The good news is that any term of the type v = A^{-1} b can be written as a constraint A v = b with a new variable v. So roughly:

@variable(model, v[1:n])

@NLconstraint(model, A v .== b)

for a matrix A with n columns. You’ll likely need to expand the last line to work with the scalar nonlinear expressions that involve variables in the coefficients.

Adding a variable did the trick, thanks !

Another (maybe not really related question), do you know if there is an ‘optimized’ method to launch many optimizations, each time with a perturbed starting point?
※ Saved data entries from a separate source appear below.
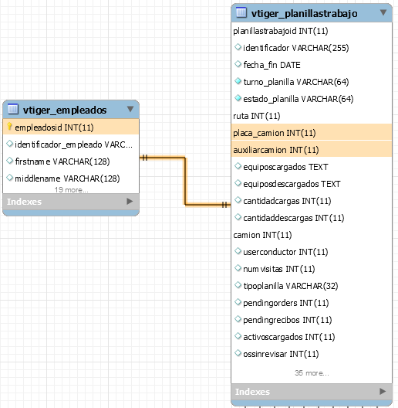Click diamond icon beside identificador_empleado column
Viewport: 398px width, 408px height.
(9, 144)
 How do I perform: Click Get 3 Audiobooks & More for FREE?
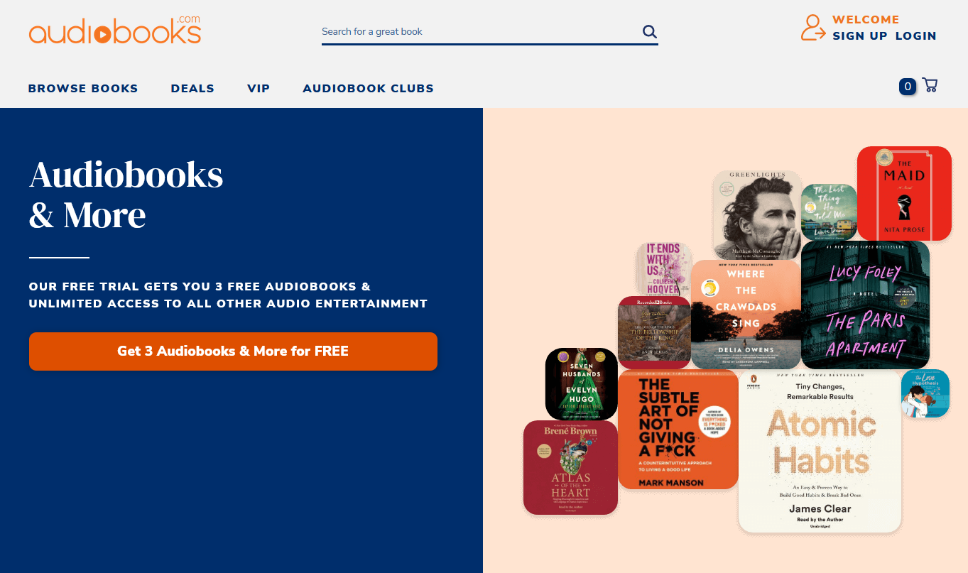pyautogui.click(x=233, y=351)
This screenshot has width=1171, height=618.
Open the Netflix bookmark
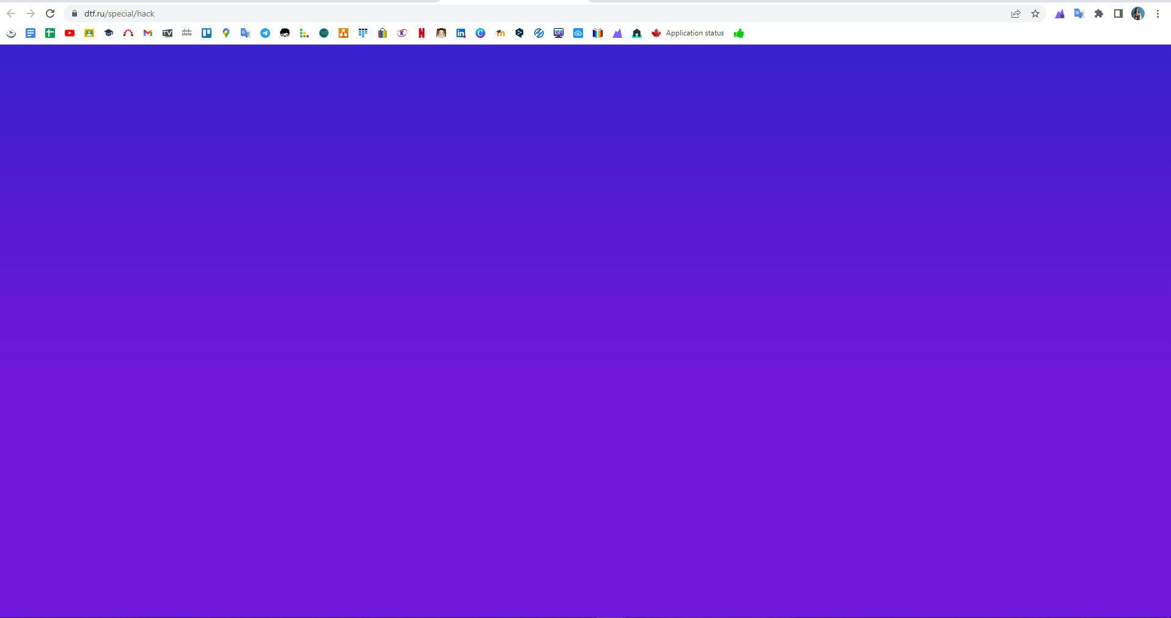(422, 33)
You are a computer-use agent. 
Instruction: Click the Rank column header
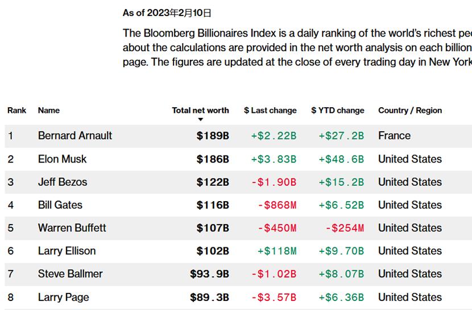pos(17,111)
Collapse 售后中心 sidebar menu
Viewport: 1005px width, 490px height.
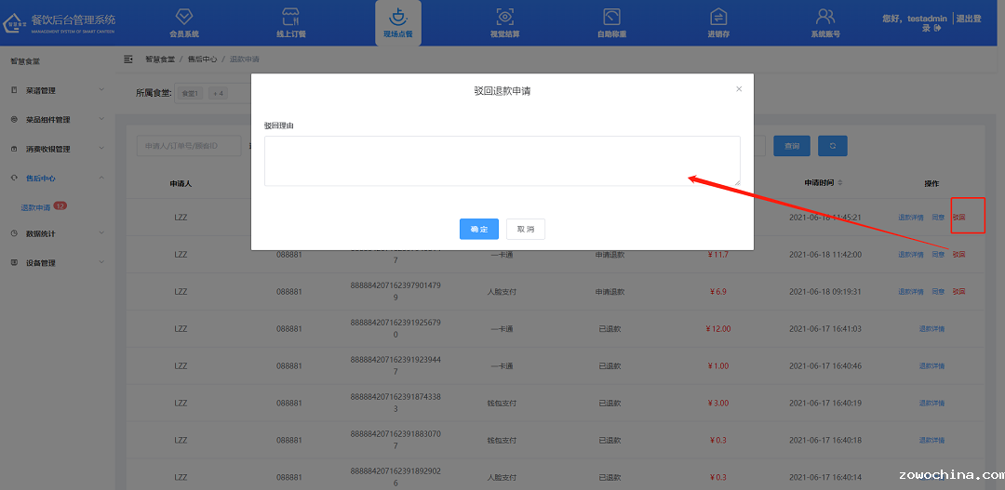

I.e: I have start = u0[i]) when defining the variables, but is there a way to set it to u0[i] + 0.1*rand() without having to redefine the model in a loop?

You could probably use a Parameter:

You don’t need to use a parameter, just set a new start value:

for i in 1:30
    set_start_value(u[i], u0[i] + 0.1 * rand())
end
optimize!(age_model)

Docs: Variables · JuMP